Étymologie
Provenç. forest, foresta ; espagn. et portug. floresta ; ital. foresta ; du bas-latin foresta, foreste, forestum, forasta. On a longtemps tiré ce mot de l'allemand Forst, forêt ; mais aujourd'hui les étymologistes allemands déclarent que ce mot est venu des langues romanes dans leur langue. À la vérité, ce mot roman forest, on a voulu le rattacher au haut allemand foraha, pin ; mais Diez fait remarquer que la disparition de l'h s'expliquerait mal, et qu'un suffixe est ou ast est fort rare.

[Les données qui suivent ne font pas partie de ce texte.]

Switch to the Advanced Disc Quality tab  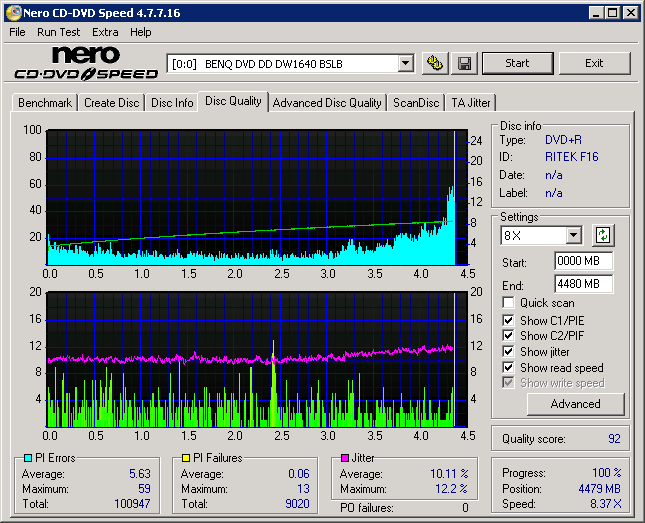(x=327, y=103)
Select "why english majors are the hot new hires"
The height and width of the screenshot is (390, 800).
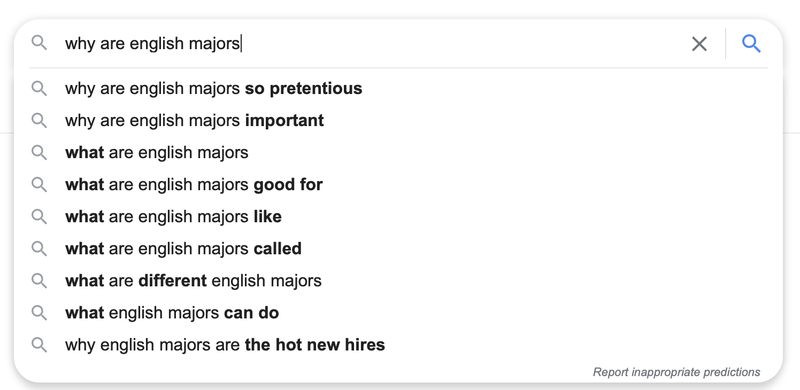[398, 345]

En conséquence il incline vers une étymologie latine déjà proposée par Frisch, à savoir foris, dehors. C'est l'étymologie véritable ; le grammairien Placidus connaît déjà un adjectif forasticus, extérieur ; et cet adjectif subsiste dans l'italien forastico, le sicilien furestico, le provençal foresgue, sauvage, rude, rétif ; l'italien forestiere a le sens d'étranger, d'homme du dehors. Sur ce modèle le bas-latin a formé forestare, mettre dehors, bannir. Foresta signifie donc primitivement un ban, une proscription, et un terrain sur lequel on avait prononcé un ban, une proscription de culture, d'habitation, dans l'intérêt de la chasse seigneuriale. De là forestare signifia créer une forêt, parce que ces prohibitions s'appliquaient surtout aux bois où se trouvaient les bêtes fauves, et que d'ailleurs les arbres poussaient bientôt dans les campagnes ainsi soustraites à la culture. Telle a été la transition historiquement constatée entre foresta, territoire prohibé, et forêt.
Supplément
FORÊT. - ÉTYM. Ajoutez, en confirmation de l'étymologie qui est donnée, que, dans les Hautes-Alpes, forest, qu'on y rencontre à chaque pas comme nom de localité, y a le sens d'habitation isolée, DE ROCHAS, De l'utilité d'un glossaire topographique, p. 20.